### Recorded information
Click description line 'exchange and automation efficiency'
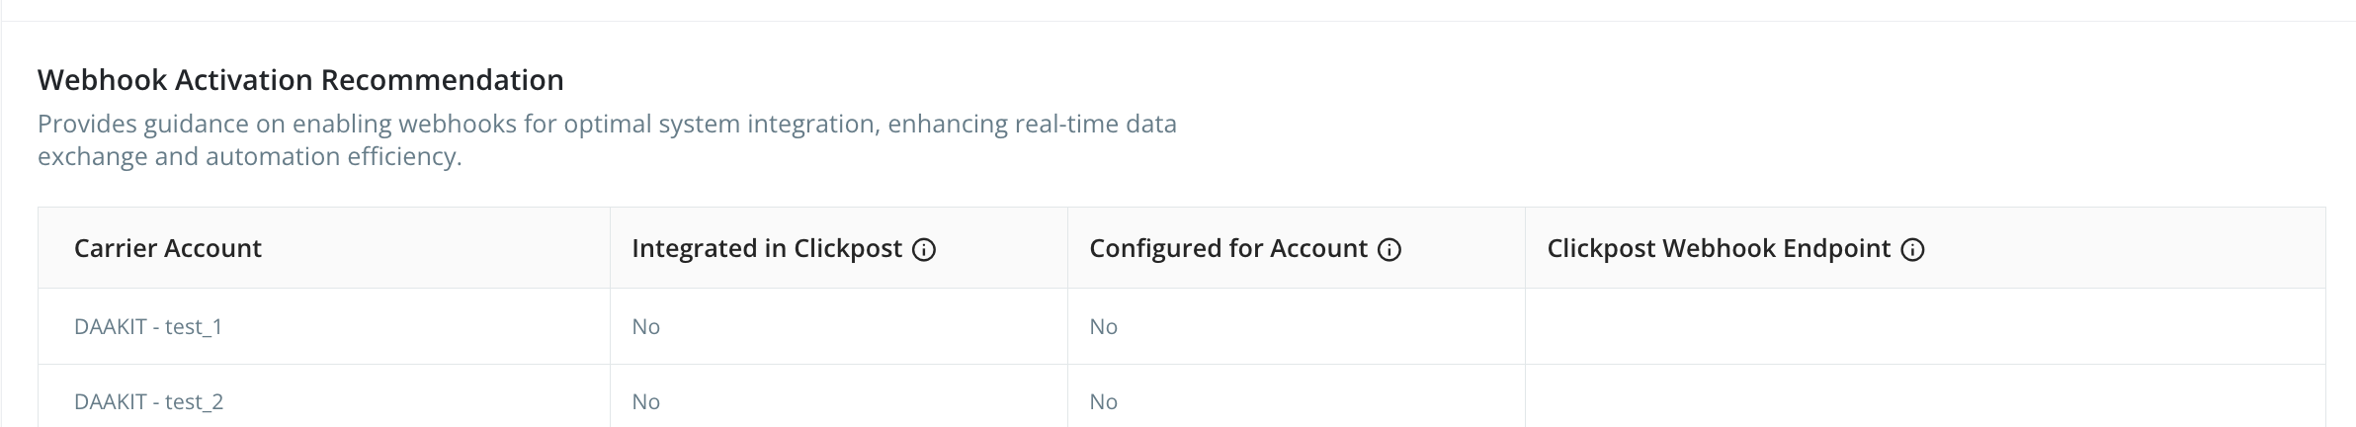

==

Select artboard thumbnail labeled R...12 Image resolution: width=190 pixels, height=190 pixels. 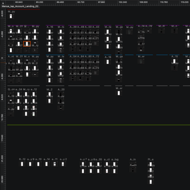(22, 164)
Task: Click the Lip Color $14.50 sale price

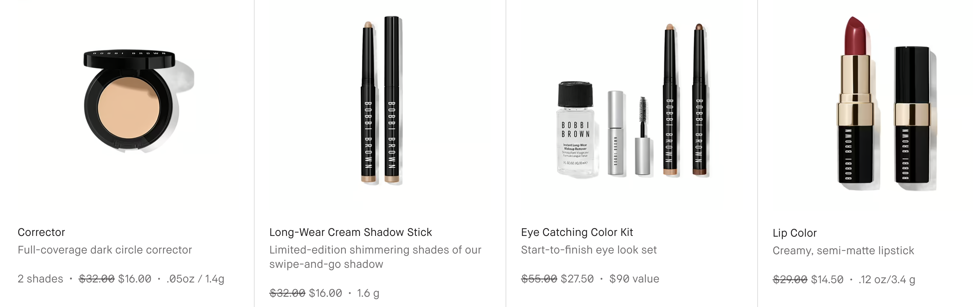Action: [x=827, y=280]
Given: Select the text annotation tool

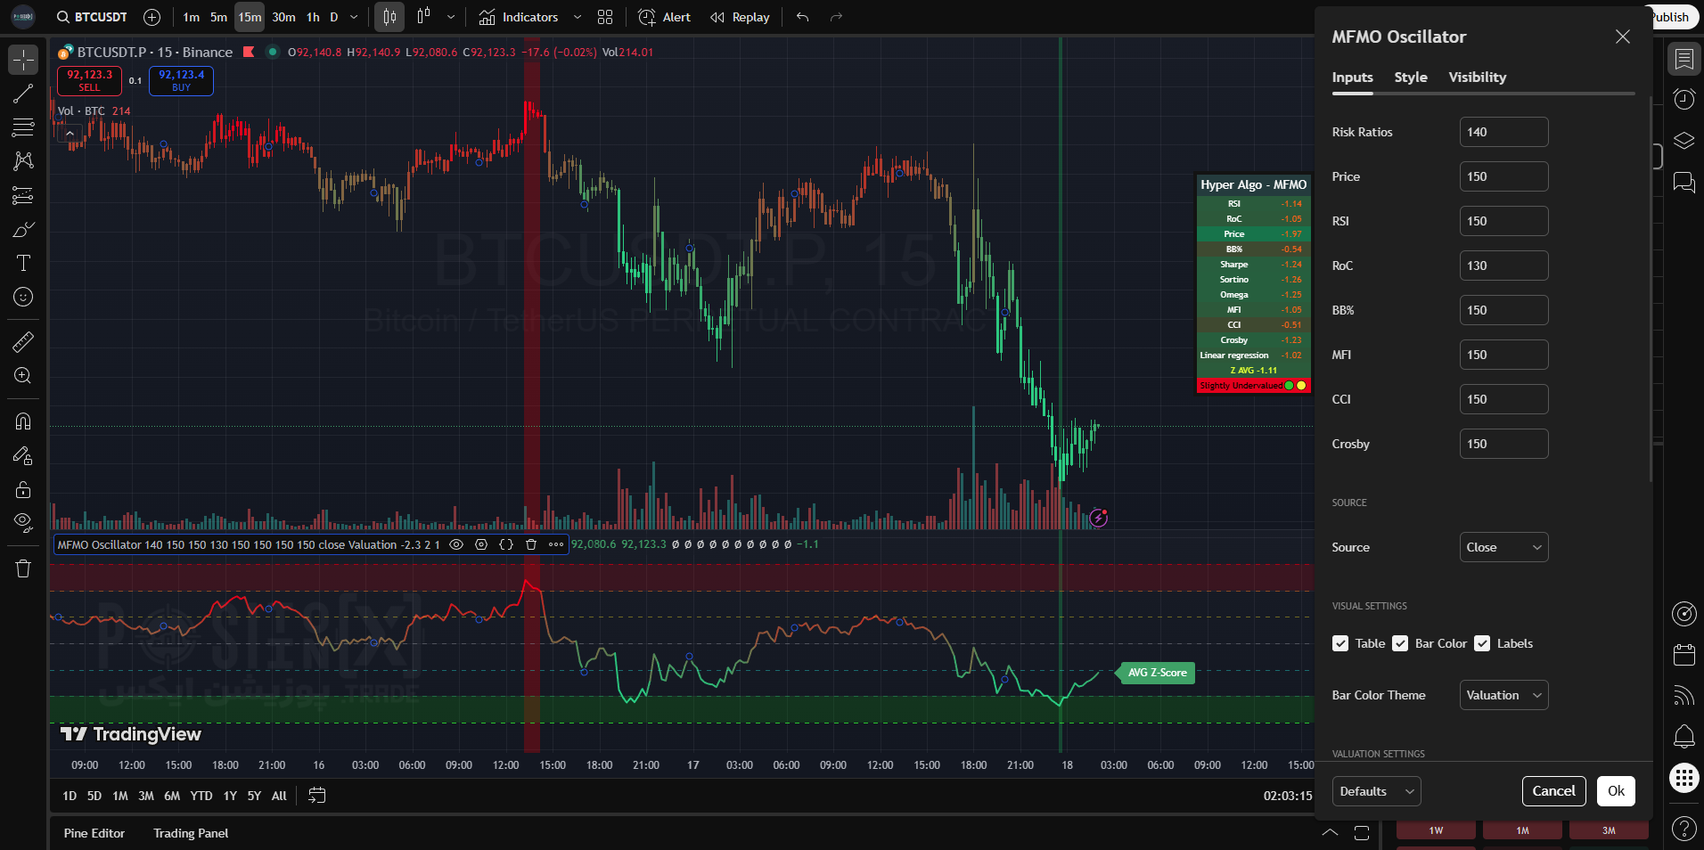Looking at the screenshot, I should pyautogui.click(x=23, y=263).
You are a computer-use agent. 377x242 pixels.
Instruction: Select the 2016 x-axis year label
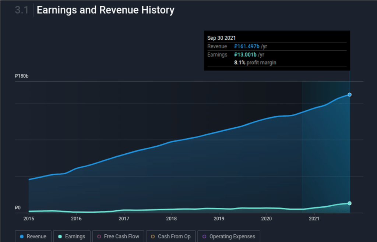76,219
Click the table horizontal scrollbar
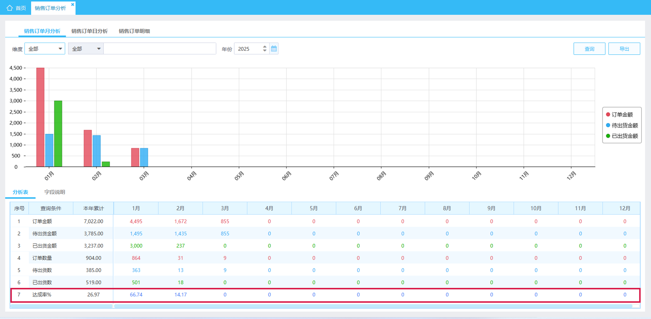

### Brief
Word for word, write out the lines above running from the one with "You are a computer-use agent. 377x242 pixels." up to and including the one with "Click the table horizontal scrollbar". Drop any picture.

### Exercise answer
You are a computer-use agent. 377x242 pixels.
Instruction: Select the 2016 x-axis year label
76,219
Click the table horizontal scrollbar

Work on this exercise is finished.